Os Nordestinos do Sul

O silêncio que costuma ser soprado pelo vento em direção às planícies infinitas da Metade Sul foi subitamente rasgado por um som de insolência vindo das tribunas da capital. Quando Luiz Pereira Lima, médico de profissão, mas com expansiva certeza de não ter apego pela vida dos trabalhadores, rebatizou uma vasta região com uma alcunha que pretendia ser o ápice de sua ofensa: os “Nordestinos do Sul”.
A expressão, carregada de preconceito, pretendia carimbar ali a marca da indolência e da inutilidade. Com o dedo em riste, o parlamentar disparou que aquela gente seria tão avessa ao labor que, se alguém ousasse revelar a esses “inúteis” quem criou o trabalho, eles seriam capazes de cometer um assassinato.
A fala ecoou pesada, como uma bofetada no rosto de um povo cuja força física possibilitou a formação de toda a nação gaúcha, pois Rio Grande foi a primeira capital do Sul do Brasil. Foi este povo que, através de batalhas históricas moldou a própria geografia do Estado. Esquecia o orador que essa gente valente é a mesma que margeia a grandiosa Lagoa dos Patos, a maior laguna do mundo, um gigante de águas que pulsa como o coração econômico do Rio Grande. É desse manancial que brota a água vital que abastece as lavouras e garante a fartura na mesa de tantos.

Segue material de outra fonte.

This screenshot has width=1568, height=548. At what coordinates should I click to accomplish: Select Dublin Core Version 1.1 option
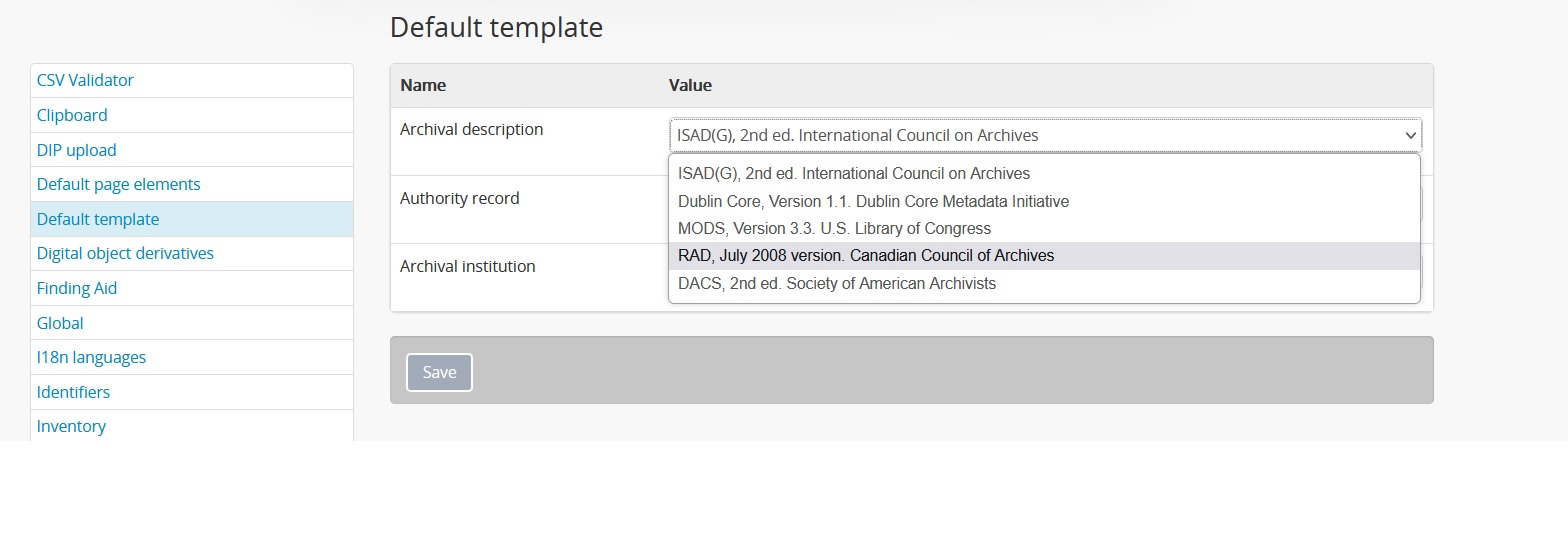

Mais do que isso, a laguna é a grande estrada líquida que rasga o mapa, permitindo o acesso seguro dos grandes navios até a capital. Sem os braços fortes e os olhos atentos dos marinheiros, portuários e trabalhadores dessa região, o fluxo do progresso simplesmente congelaria, e absolutamente nada chegaria do mar até Porto Alegre.
Diante de tamanha injustiça, a arena política trouxe a reparação necessária pelas mãos do deputado estadual Lino Halley. Onde Pereira Lima enxergou vício, Halley resgatou a costura invisível que une o orgulho da Metade Sul à sua resiliência silenciosa.
Em sua defesa, o parlamentar evocou a memória viva de uma região que carrega o Estado nas costas, transformando o insulto em espelho da ignorância de quem o proferiu. Halley mostrou que a dita “preguiça” meridional é, na verdade, o tempo próprio de um povo que resiste ao abandono com a altivez de quem conhece o valor de sua história e de seu suor.
O paralelo entre os dois discursos resume o eterno drama das nossas assembleias: de um lado, a arrogância de quem mede a utilidade humana pela régua do preconceito; do outro, a sensibilidade de quem entende que o Sul não apenas trabalha, mas sustenta as artérias que alimentam todo o solo gaúcho.